Collection entries:
----------

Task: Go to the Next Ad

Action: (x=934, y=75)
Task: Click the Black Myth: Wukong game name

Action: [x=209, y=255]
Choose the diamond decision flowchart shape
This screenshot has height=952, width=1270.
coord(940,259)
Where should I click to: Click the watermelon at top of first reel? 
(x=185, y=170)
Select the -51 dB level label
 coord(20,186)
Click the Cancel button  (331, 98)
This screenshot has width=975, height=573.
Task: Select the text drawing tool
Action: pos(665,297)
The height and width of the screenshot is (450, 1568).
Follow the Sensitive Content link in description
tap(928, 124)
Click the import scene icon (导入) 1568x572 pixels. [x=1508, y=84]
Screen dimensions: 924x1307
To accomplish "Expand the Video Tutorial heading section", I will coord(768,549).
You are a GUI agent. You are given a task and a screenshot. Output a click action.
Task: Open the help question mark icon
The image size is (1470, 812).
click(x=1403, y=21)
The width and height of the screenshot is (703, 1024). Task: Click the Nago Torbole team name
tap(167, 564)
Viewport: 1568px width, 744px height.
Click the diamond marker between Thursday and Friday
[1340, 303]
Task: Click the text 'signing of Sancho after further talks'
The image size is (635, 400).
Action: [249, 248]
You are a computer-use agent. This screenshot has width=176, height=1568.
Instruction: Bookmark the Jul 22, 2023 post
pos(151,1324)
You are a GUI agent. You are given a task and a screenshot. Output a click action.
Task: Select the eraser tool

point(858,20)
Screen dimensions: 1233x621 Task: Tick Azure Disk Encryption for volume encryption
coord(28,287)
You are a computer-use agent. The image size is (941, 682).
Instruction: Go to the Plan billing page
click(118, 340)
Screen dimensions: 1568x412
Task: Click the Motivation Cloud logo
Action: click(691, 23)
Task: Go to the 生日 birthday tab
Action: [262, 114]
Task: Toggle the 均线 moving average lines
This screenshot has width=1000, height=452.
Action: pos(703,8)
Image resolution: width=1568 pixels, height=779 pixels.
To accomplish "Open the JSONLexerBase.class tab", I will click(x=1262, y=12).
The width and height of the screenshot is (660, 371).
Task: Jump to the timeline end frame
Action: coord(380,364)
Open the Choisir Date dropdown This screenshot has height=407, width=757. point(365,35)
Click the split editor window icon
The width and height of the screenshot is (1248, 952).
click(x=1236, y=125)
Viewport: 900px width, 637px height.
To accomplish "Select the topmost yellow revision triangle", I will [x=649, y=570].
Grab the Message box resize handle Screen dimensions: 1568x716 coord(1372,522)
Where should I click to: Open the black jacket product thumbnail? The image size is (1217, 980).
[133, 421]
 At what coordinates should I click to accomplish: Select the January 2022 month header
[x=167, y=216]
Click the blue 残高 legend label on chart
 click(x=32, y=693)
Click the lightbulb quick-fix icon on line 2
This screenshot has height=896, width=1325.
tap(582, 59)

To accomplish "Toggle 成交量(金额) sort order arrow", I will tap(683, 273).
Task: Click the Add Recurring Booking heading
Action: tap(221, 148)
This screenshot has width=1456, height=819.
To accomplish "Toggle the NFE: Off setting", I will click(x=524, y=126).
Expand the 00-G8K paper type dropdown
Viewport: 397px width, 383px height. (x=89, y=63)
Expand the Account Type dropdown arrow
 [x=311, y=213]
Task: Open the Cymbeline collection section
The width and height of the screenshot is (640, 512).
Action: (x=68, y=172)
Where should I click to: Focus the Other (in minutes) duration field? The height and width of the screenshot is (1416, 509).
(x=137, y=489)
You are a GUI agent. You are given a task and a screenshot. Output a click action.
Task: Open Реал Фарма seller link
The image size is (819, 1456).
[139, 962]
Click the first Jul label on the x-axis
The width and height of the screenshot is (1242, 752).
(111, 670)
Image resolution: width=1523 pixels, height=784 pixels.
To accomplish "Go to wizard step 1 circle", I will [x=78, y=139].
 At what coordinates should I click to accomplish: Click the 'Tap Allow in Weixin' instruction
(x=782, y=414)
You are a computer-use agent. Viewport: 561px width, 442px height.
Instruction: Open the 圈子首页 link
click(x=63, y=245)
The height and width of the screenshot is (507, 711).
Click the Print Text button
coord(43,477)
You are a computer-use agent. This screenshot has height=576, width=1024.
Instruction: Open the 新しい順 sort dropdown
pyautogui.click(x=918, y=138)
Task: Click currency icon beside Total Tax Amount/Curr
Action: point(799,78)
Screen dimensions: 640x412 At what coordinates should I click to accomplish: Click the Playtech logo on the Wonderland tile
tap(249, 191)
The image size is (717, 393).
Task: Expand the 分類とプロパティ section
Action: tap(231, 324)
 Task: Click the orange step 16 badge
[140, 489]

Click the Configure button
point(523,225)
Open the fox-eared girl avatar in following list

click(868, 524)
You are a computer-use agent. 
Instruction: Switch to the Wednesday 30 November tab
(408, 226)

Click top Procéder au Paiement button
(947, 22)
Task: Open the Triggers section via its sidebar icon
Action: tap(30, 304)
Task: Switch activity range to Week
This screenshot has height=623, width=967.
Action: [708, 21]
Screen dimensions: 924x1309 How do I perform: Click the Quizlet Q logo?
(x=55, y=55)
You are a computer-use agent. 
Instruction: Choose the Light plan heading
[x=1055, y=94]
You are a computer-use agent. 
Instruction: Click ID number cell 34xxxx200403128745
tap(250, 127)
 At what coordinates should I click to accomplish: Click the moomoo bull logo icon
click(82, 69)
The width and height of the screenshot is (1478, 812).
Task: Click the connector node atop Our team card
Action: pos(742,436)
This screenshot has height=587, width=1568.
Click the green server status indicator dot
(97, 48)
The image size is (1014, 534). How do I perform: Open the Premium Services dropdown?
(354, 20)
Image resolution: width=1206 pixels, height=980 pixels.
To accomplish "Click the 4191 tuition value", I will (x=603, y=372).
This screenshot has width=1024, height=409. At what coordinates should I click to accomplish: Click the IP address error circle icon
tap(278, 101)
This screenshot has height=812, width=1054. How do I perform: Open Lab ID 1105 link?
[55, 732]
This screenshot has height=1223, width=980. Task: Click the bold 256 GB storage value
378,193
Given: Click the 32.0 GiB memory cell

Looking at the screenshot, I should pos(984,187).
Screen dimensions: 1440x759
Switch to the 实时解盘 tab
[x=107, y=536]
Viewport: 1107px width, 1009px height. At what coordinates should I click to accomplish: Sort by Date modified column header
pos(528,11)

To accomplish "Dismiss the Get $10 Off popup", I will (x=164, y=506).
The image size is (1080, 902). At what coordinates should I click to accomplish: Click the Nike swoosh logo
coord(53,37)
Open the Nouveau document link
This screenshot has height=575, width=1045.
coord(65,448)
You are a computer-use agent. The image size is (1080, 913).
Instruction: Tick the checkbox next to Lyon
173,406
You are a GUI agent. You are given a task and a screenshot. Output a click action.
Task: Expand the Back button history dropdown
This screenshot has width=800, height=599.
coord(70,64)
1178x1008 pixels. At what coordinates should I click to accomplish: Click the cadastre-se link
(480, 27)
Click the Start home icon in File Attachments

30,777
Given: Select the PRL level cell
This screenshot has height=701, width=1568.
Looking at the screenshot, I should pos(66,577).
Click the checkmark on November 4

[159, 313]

----------

## Exercise:
Please reproduce all of the records exactly as they stand.

## Response for this exercise:
Task: Go to the Next Ad

Action: (x=934, y=75)
Task: Click the Black Myth: Wukong game name

Action: [x=209, y=255]
Choose the diamond decision flowchart shape
This screenshot has height=952, width=1270.
coord(940,259)
Where should I click to: Click the watermelon at top of first reel? 
(x=185, y=170)
Select the -51 dB level label
 coord(20,186)
Click the Cancel button  (331, 98)
This screenshot has width=975, height=573.
Task: Select the text drawing tool
Action: pos(665,297)
The height and width of the screenshot is (450, 1568).
Follow the Sensitive Content link in description
tap(928, 124)
Click the import scene icon (导入) 1568x572 pixels. [x=1508, y=84]
Screen dimensions: 924x1307
To accomplish "Expand the Video Tutorial heading section", I will coord(768,549).
You are a GUI agent. You are given a task and a screenshot. Output a click action.
Task: Open the help question mark icon
The image size is (1470, 812).
click(x=1403, y=21)
The width and height of the screenshot is (703, 1024). Task: Click the Nago Torbole team name
tap(167, 564)
Viewport: 1568px width, 744px height.
Click the diamond marker between Thursday and Friday
[1340, 303]
Task: Click the text 'signing of Sancho after further talks'
The image size is (635, 400).
Action: [249, 248]
You are a computer-use agent. This screenshot has width=176, height=1568.
Instruction: Bookmark the Jul 22, 2023 post
pos(151,1324)
You are a GUI agent. You are given a task and a screenshot. Output a click action.
Task: Select the eraser tool

point(858,20)
Screen dimensions: 1233x621 Task: Tick Azure Disk Encryption for volume encryption
coord(28,287)
You are a computer-use agent. The image size is (941, 682).
Instruction: Go to the Plan billing page
click(118, 340)
Screen dimensions: 1568x412
Task: Click the Motivation Cloud logo
Action: click(691, 23)
Task: Go to the 生日 birthday tab
Action: [262, 114]
Task: Toggle the 均线 moving average lines
This screenshot has width=1000, height=452.
Action: pos(703,8)
Image resolution: width=1568 pixels, height=779 pixels.
To accomplish "Open the JSONLexerBase.class tab", I will click(x=1262, y=12).
The width and height of the screenshot is (660, 371).
Task: Jump to the timeline end frame
Action: coord(380,364)
Open the Choisir Date dropdown This screenshot has height=407, width=757. point(365,35)
Click the split editor window icon
The width and height of the screenshot is (1248, 952).
click(x=1236, y=125)
Viewport: 900px width, 637px height.
To accomplish "Select the topmost yellow revision triangle", I will [x=649, y=570].
Grab the Message box resize handle Screen dimensions: 1568x716 coord(1372,522)
Where should I click to: Open the black jacket product thumbnail? The image size is (1217, 980).
[133, 421]
 At what coordinates should I click to accomplish: Select the January 2022 month header
[x=167, y=216]
Click the blue 残高 legend label on chart
 click(x=32, y=693)
Click the lightbulb quick-fix icon on line 2
This screenshot has height=896, width=1325.
tap(582, 59)

To accomplish "Toggle 成交量(金额) sort order arrow", I will tap(683, 273).
Task: Click the Add Recurring Booking heading
Action: tap(221, 148)
This screenshot has width=1456, height=819.
To accomplish "Toggle the NFE: Off setting", I will click(x=524, y=126).
Expand the 00-G8K paper type dropdown
Viewport: 397px width, 383px height. (x=89, y=63)
Expand the Account Type dropdown arrow
 [x=311, y=213]
Task: Open the Cymbeline collection section
The width and height of the screenshot is (640, 512).
Action: (x=68, y=172)
Where should I click to: Focus the Other (in minutes) duration field? The height and width of the screenshot is (1416, 509).
(x=137, y=489)
You are a GUI agent. You are given a task and a screenshot. Output a click action.
Task: Open Реал Фарма seller link
The image size is (819, 1456).
[139, 962]
Click the first Jul label on the x-axis
The width and height of the screenshot is (1242, 752).
(111, 670)
Image resolution: width=1523 pixels, height=784 pixels.
To accomplish "Go to wizard step 1 circle", I will [x=78, y=139].
 At what coordinates should I click to accomplish: Click the 'Tap Allow in Weixin' instruction
(x=782, y=414)
You are a computer-use agent. Viewport: 561px width, 442px height.
Instruction: Open the 圈子首页 link
click(x=63, y=245)
The height and width of the screenshot is (507, 711).
Click the Print Text button
coord(43,477)
You are a computer-use agent. This screenshot has height=576, width=1024.
Instruction: Open the 新しい順 sort dropdown
pyautogui.click(x=918, y=138)
Task: Click currency icon beside Total Tax Amount/Curr
Action: point(799,78)
Screen dimensions: 640x412 At what coordinates should I click to accomplish: Click the Playtech logo on the Wonderland tile
tap(249, 191)
The image size is (717, 393).
Task: Expand the 分類とプロパティ section
Action: tap(231, 324)
 Task: Click the orange step 16 badge
[140, 489]

Click the Configure button
point(523,225)
Open the fox-eared girl avatar in following list

click(868, 524)
You are a computer-use agent. 
Instruction: Switch to the Wednesday 30 November tab
(408, 226)

Click top Procéder au Paiement button
(947, 22)
Task: Open the Triggers section via its sidebar icon
Action: tap(30, 304)
Task: Switch activity range to Week
This screenshot has height=623, width=967.
Action: [708, 21]
Screen dimensions: 924x1309 How do I perform: Click the Quizlet Q logo?
(x=55, y=55)
You are a computer-use agent. 
Instruction: Choose the Light plan heading
[x=1055, y=94]
You are a computer-use agent. 
Instruction: Click ID number cell 34xxxx200403128745
tap(250, 127)
 At what coordinates should I click to accomplish: Click the moomoo bull logo icon
click(82, 69)
The width and height of the screenshot is (1478, 812).
Task: Click the connector node atop Our team card
Action: pos(742,436)
This screenshot has height=587, width=1568.
Click the green server status indicator dot
(97, 48)
The image size is (1014, 534). How do I perform: Open the Premium Services dropdown?
(354, 20)
Image resolution: width=1206 pixels, height=980 pixels.
To accomplish "Click the 4191 tuition value", I will (x=603, y=372).
This screenshot has width=1024, height=409. At what coordinates should I click to accomplish: Click the IP address error circle icon
tap(278, 101)
This screenshot has height=812, width=1054. How do I perform: Open Lab ID 1105 link?
[55, 732]
This screenshot has height=1223, width=980. Task: Click the bold 256 GB storage value
378,193
Given: Click the 32.0 GiB memory cell

Looking at the screenshot, I should pos(984,187).
Screen dimensions: 1440x759
Switch to the 实时解盘 tab
[x=107, y=536]
Viewport: 1107px width, 1009px height. At what coordinates should I click to accomplish: Sort by Date modified column header
pos(528,11)

To accomplish "Dismiss the Get $10 Off popup", I will (x=164, y=506).
The image size is (1080, 902). At what coordinates should I click to accomplish: Click the Nike swoosh logo
coord(53,37)
Open the Nouveau document link
This screenshot has height=575, width=1045.
coord(65,448)
You are a computer-use agent. The image size is (1080, 913).
Instruction: Tick the checkbox next to Lyon
173,406
You are a GUI agent. You are given a task and a screenshot. Output a click action.
Task: Expand the Back button history dropdown
This screenshot has width=800, height=599.
coord(70,64)
1178x1008 pixels. At what coordinates should I click to accomplish: Click the cadastre-se link
(480, 27)
Click the Start home icon in File Attachments

30,777
Given: Select the PRL level cell
This screenshot has height=701, width=1568.
Looking at the screenshot, I should pos(66,577).
Click the checkmark on November 4

[159, 313]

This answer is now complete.